Not one man in a million could have done as much in his lifetime as you
have done in the last few weeks, and I do not see how even you, with
what little you have to work with, can possibly build such things as
power-plants, transmitters, and ultra-radio stations. But what of
it? For the day that it becomes clear that we are to remain here
indefinitely; that day we will marry each other here, before God.
Look around at this beautiful country. Could there be a finer world
upon which to found a new race? When we decided to cut loose from the
_Arcturus_ I told you that I was with you all the way, and now I'll
repeat it, with a lot more meaning. No matter what it's like, Steve, no
matter where it leads to, I'm with you--_to--the--end--of--the--road_.
Here or upon Earth or anywhere in the Universe. I am yours for life and
for eternity."

* * * * *

While she was speaking, the grim, strained lines upon Stevens' face
had disappeared, and as she fell silent he straightened up and gently,
tenderly, reverently he took her lithe body into his arms.
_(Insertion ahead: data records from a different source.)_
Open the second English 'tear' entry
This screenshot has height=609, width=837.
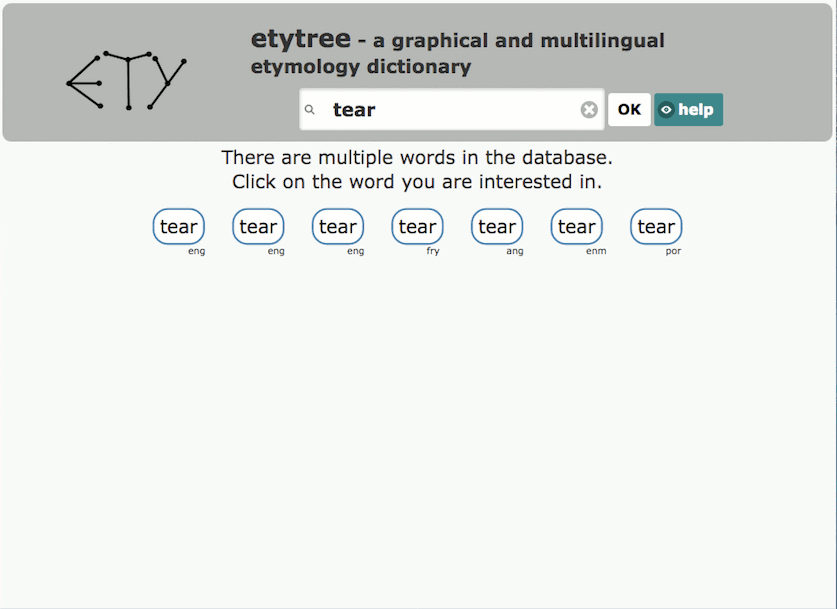pyautogui.click(x=258, y=227)
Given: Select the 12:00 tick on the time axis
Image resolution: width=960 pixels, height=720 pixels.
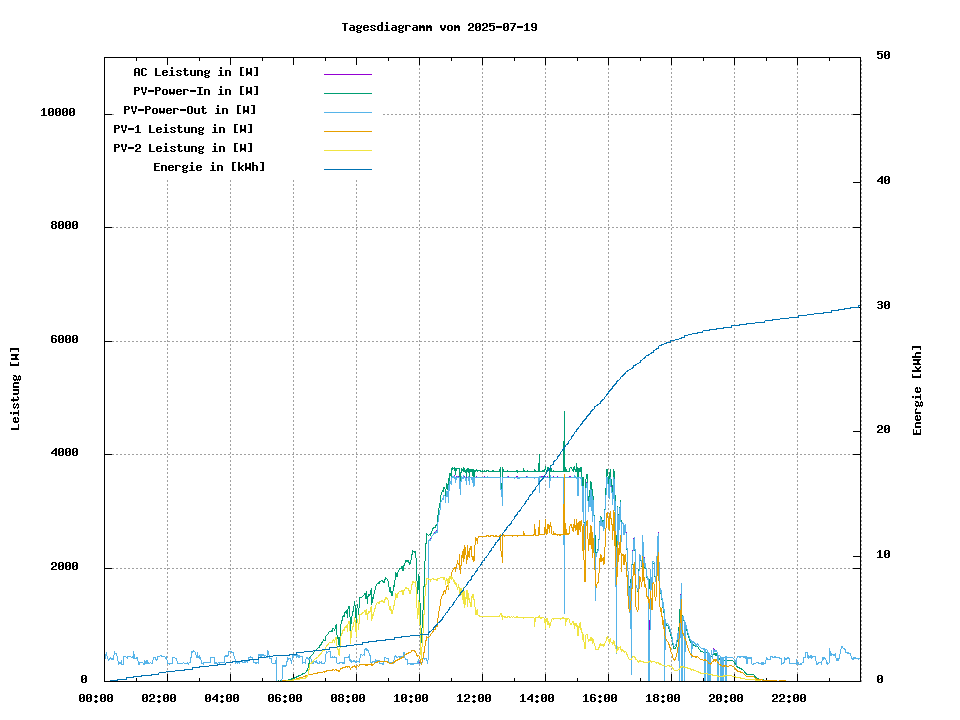Looking at the screenshot, I should click(474, 698).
"You're right, sweetheart--everything _will_ check out on zero, to
nineteen decimals." He was a man transfigured. "I've been fighting
windmills and I've been scared sick--but how was I to think that a
wonder-girl like you could ever love a mutt like me? You certainly are
the gamest little partner a man ever had You're the world's straightest
shooter, ace--you're a square brick if there ever was one. Your sheer
nerve in being willing to go the whole route makes me love you more than
ever, if such a thing can be possible, and it certainly puts a new face
on the whole cock-eyed Universe for me. However, I don't believe it
will come to that. After what you've just said, I sure will lick that
job, regardless of how many different factories it takes to make one
armature--I'll show that mess of scrap-iron what kind of trees make
shingles!"

The girl still in his arms, he rose to his feet and released her slowly,
reluctantly, unwilling ever to let her go. Then he shook himself, as
though an overwhelming burden had been lifted from his shoulders, and
laughed happily.

"See this cigarette?" he went on lightly. "The Last of the Mohicans.
I'm going to smoke it in honor of our engagement." He drew the fragrant
smoke deep into his lungs and frowned at her in mock seriousness.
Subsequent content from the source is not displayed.